Once they are comfortable with that, I’ll play the version that sounds just like the original minus the vocals and guitars and the student usually loves it and it’s wonderful practice for them.
Create YOUR OWN beats for a really in-depth sense of rhythm
You can also create your own drum beats in a programme such as Audacity or Reaper. This is something I have done many times myself, both for bands I have been in and students.
In fact, doing so really helped me understand rhythm more.
About five years ago my former band was looking for a drummer. We played some technical rock music that mixed up lots of different styles and time signatures. Therefore we needed a drummer who could really play. Finding one who was good enough was a struggle.
So together with the bass player, we would sit down with a programme called Cubase (I use Reaper these days) and programme the drum beats themselves.
We went through the whole song, copy and pasting various sections and then adding in the fills. We got the beats sounding very lifelike and very real.
These beats would be copied onto my phone and then in the studio we would hook up the phone to the P.A. system and play the beats through the studio speakers and turn it up loud.
Having these recordings was like having a real drummer in the room but one who wouldn’t turn up pissed and 20 minutes late! All kidding aside it was really useful for us as a band.
If you want to get good at programming some beats I highly recommend it.
Thinking like a drummer will help you become a much more rhythmic guitarist.
Just don’t forget to jam along with the drum tracks you create.
If creating and programming drum beats is too much for you at this stage, don’t worry, that’s not essential.
What is though, is you playing all your favourite things to play on guitar to a variety of drum only tracks on a daily or at least regular basis.
Check out the drum tracks above.

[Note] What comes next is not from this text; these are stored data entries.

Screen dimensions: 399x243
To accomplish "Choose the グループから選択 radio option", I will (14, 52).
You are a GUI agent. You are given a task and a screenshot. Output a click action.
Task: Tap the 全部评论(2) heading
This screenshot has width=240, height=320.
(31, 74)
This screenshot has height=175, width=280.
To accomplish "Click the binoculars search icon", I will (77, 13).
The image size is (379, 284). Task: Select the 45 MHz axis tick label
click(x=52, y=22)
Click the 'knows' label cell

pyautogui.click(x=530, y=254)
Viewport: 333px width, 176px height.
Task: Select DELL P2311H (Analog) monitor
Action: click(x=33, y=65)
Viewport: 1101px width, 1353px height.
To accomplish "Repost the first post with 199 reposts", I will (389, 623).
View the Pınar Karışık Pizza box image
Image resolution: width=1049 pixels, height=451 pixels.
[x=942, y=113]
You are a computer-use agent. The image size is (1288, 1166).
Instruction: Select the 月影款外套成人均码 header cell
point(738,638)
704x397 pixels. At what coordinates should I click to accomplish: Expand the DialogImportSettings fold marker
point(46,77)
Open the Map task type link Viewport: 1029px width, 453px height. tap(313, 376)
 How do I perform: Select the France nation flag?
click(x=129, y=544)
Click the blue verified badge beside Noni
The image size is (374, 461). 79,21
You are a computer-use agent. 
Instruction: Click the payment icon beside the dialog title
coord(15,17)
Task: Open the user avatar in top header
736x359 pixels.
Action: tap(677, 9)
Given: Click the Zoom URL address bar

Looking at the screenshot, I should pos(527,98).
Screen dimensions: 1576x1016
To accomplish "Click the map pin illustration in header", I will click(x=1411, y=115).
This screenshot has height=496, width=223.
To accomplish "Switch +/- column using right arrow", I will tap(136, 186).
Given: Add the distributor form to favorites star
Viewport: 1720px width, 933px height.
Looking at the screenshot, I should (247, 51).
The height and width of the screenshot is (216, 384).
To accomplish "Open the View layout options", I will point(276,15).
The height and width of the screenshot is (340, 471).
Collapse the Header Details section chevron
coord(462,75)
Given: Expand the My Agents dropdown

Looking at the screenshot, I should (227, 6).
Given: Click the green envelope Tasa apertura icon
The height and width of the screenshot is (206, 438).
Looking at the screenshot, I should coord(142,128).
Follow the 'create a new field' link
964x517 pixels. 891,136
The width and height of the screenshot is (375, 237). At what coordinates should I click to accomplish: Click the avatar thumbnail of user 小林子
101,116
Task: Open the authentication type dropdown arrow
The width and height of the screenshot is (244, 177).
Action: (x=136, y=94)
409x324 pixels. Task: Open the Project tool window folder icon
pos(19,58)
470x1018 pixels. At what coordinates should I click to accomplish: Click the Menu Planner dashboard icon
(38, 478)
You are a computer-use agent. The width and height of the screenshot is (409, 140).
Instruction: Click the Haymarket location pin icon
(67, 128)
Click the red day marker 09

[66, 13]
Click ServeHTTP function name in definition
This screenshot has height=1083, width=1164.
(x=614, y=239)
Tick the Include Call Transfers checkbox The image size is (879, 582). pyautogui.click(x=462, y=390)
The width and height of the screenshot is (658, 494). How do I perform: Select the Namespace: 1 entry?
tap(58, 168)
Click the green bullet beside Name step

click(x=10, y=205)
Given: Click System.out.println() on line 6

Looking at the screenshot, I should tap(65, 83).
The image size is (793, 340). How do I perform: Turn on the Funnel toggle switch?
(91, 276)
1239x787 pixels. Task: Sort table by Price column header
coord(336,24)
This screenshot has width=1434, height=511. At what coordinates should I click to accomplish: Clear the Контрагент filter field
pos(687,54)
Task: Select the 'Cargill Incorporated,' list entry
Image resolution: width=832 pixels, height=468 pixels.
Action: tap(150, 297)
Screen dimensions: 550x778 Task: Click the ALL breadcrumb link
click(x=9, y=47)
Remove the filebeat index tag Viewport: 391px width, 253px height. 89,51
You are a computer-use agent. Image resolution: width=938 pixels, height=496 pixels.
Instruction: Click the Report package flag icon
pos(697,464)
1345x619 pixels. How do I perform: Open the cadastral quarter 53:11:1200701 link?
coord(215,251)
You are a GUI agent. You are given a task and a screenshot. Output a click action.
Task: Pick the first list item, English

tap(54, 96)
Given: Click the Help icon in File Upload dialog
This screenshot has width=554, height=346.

Feel the groove and try playing along with your favourite rhythms.
If you are stuck, simply pick your favourite strum pattern, (don’t say you don’t know any!) and stick to one chord and get locked into the beat.
When you are locked into the beat, change chords and as you get more comfortable start trying a few things out. Change rhythms, add mutes, create riffs, use some hammer ons and pulls-offs, and generally experiment.
If you lose the groove, take a step back and simplify it, then move forward again.
Always remember to get in the groove
Playing with a real drummer or drum beat will constantly remind you of the fact that groove is so important and having the ability to groove with a beat will help you groove when there is no beat present.
Remember having a strong sense of groove is a priceless skill to have as a guitarist.